Monkeys React to Cocaine Use
According to a recent report released by Republicans John McCain (Arizona) and Tom Coburn (Oklahoma), the Obama administration recently rewarded a stimulus of $144,541 to the University of Wake Forest to research the effects of how monkeys react under the influence of cocaine.
Off the record, McCain referenced his previous experience of dealing with a coked up monkey on every previous visit to the oval office during the entire span of the Bush Administration. Unfortunately the only "official report" of that experiment was any time that the previous President spoke.
The Wake Forest research project, titled “Effect of Cocaine Self-Administration on Metabotropic Glutamate Systems,” would have the monkeys self-administer the drugs while researchers monitor and study their glutamate levels.
What wasn't publicized was the effects that the cocaine had on the monkeys after their release from the clinical trials. Fortunately, UnReel News received an update on a specimen simply known as "Candy".
After being released back into the wild, Candy immediately struggled to get her life back to normal. Her first priority was to get a job, which proved very difficult in today's economy. But after much searching in the paper, she finally arranged an interview at a local call center.
As she awaited the day to interview, she found the urge to use cocaine overwhelming, but according to the Wake Forest project members, that was to be expected.
To assure she wouldn't use, she soon found herself throwing her body into the arms of a stranger she met on MySpace. Although she knew the relationship would never work, she did her best to over look their obvious differences.
But alas, the relationship failed. When later asked why he decided to leave, the unnamed bird was quoted as saying "SQUAAAAAK!" then flew away and pooped on my car.
Although no official reason was given, friends close to the relationship say that Candy had begun using again, and dismissed any rumors that it had anything to do with their racial differences...and by racial differences, we mean that he was a fucking bird, and she was a coked out monkey.

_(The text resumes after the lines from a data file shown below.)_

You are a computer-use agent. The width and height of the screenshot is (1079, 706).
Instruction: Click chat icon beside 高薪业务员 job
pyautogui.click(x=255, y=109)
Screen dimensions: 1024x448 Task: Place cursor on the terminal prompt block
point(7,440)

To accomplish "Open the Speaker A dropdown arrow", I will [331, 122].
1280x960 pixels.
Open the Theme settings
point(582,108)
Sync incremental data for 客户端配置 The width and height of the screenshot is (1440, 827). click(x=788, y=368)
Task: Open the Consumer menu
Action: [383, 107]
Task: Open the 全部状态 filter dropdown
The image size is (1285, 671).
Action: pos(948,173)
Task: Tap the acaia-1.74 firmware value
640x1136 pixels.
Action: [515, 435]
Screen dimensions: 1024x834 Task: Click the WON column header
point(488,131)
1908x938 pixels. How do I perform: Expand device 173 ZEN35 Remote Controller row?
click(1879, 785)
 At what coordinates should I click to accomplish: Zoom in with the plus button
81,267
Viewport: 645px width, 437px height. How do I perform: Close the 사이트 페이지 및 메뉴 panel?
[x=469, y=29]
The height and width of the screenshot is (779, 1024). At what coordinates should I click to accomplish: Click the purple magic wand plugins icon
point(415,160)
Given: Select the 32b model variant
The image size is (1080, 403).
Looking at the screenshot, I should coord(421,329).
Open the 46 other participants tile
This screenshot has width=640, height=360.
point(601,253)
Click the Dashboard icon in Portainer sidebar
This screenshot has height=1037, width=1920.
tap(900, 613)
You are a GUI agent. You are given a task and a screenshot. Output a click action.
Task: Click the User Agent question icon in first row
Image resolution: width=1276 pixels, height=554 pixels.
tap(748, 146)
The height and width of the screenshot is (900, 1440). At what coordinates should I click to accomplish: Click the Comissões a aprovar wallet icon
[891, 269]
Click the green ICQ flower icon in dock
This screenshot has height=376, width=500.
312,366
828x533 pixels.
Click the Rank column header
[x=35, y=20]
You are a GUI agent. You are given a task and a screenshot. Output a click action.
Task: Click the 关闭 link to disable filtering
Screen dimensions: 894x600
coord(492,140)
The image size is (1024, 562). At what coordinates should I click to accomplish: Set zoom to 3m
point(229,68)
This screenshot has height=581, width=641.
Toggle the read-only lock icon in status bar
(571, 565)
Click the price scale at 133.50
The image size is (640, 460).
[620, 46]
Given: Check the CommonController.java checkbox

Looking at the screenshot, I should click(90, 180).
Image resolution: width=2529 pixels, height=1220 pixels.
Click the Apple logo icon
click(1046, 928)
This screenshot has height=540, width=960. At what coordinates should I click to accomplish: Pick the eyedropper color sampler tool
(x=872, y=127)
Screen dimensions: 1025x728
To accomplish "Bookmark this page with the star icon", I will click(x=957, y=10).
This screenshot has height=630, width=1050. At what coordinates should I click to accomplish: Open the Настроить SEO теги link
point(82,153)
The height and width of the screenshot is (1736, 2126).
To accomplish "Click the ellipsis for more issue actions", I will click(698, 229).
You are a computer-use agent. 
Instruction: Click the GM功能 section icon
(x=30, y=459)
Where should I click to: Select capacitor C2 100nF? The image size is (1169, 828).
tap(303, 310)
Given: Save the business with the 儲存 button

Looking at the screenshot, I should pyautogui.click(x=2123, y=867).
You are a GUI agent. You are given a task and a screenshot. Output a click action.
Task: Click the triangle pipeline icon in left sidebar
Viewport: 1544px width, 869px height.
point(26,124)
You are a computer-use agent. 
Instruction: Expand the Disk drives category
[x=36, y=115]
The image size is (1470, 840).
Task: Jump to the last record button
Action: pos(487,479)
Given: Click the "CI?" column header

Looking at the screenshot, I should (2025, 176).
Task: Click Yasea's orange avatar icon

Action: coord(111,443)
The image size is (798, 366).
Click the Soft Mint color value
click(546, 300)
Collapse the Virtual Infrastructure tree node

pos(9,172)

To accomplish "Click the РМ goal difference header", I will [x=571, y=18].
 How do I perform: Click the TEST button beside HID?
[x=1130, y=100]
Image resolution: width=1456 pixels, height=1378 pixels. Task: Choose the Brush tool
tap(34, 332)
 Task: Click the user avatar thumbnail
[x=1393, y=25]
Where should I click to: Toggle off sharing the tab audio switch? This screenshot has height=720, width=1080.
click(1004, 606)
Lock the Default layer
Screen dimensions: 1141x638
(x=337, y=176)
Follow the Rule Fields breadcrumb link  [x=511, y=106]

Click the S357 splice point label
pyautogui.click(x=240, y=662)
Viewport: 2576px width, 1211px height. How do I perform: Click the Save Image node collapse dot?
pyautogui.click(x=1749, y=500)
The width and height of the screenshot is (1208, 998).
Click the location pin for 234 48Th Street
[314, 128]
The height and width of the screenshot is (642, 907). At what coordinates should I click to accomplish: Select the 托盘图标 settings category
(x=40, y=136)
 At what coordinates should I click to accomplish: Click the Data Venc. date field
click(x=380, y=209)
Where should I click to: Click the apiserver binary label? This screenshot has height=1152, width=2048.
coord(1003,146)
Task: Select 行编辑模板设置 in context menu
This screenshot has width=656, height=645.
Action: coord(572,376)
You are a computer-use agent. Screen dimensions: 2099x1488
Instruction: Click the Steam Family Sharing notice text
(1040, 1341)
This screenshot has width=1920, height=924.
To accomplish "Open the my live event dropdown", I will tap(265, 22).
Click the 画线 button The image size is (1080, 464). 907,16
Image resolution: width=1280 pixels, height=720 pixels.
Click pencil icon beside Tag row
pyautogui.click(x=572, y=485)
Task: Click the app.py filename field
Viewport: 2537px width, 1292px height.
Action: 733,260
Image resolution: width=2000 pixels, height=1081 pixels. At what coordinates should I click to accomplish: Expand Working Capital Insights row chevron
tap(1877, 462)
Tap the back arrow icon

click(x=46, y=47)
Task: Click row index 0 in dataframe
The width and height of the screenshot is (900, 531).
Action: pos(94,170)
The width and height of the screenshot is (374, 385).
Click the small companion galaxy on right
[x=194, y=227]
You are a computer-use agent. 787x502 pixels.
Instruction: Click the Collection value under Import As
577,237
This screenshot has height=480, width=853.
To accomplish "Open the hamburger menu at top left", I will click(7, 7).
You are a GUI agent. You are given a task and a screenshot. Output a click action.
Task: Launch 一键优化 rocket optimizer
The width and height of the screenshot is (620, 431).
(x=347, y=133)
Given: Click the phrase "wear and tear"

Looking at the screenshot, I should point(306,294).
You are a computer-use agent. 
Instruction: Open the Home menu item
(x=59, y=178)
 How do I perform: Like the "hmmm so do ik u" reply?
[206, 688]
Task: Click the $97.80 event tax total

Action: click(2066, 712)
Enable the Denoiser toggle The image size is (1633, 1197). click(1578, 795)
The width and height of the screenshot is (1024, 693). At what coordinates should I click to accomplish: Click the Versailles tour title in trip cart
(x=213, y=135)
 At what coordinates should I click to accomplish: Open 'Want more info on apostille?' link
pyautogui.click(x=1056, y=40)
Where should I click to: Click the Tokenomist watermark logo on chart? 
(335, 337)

After he left, Candy began to heavily abuse cocaine. She completely failed her interview at the call center by appearing completely nude, and eventually found herself at her lowest point EVER, jailed with Lindsey Lohan.
After her release, Candy soon found herself on the corner prostituting her body for money just to support her cocaine habit. But her talent wouldn't go unnoticed. One of her repeat clients, a porn director named Mike "Man Balls" Laye decided to put her talents to use in the adult film industry.
Starring in such films as "Show me the Monkey", "Planet of the Anus", and over 200 other adult films, Candy quickly rose to the top of the Porn industry, starring in films with both Big Balls Laye, her manager and boyfriend, and the top male performer, star of the infamous Rump Raiders Series, Zach "Butt Bender" Cash. But her fame would be short lived, being ruined once again by cocaine.
Zach "Butt Bender" Cash |
Mike "Man Balls" Laye and Candy |
Finally tired of her uncontrollable temper, Man Balls Laye had her escorted from the studio and once again arrested.
Although he harbors no ill will against his long time girlfriend, Mike "Man Balls" Laye says that he wishes her the best, hopes she gets the help she needs, and has recently released the uncensored poo flinging video under the title, "Poo Wars: Dirty Monkey Sex" and has made a major profit, having enough to sign the elusive Patty Mayonnaise, of former Nickelodeon fame on the show "Doug".
As for Candy, her family and close friends have recently attempted an intervention, which ultimately failed when she went "Bat Shit Crazy" ripping off their faces, pooping on their bodies, and then setting them on fire. After all, at the end of the day, she's still a fucking coke-addicted monkey. I mean seriously, are you surprised?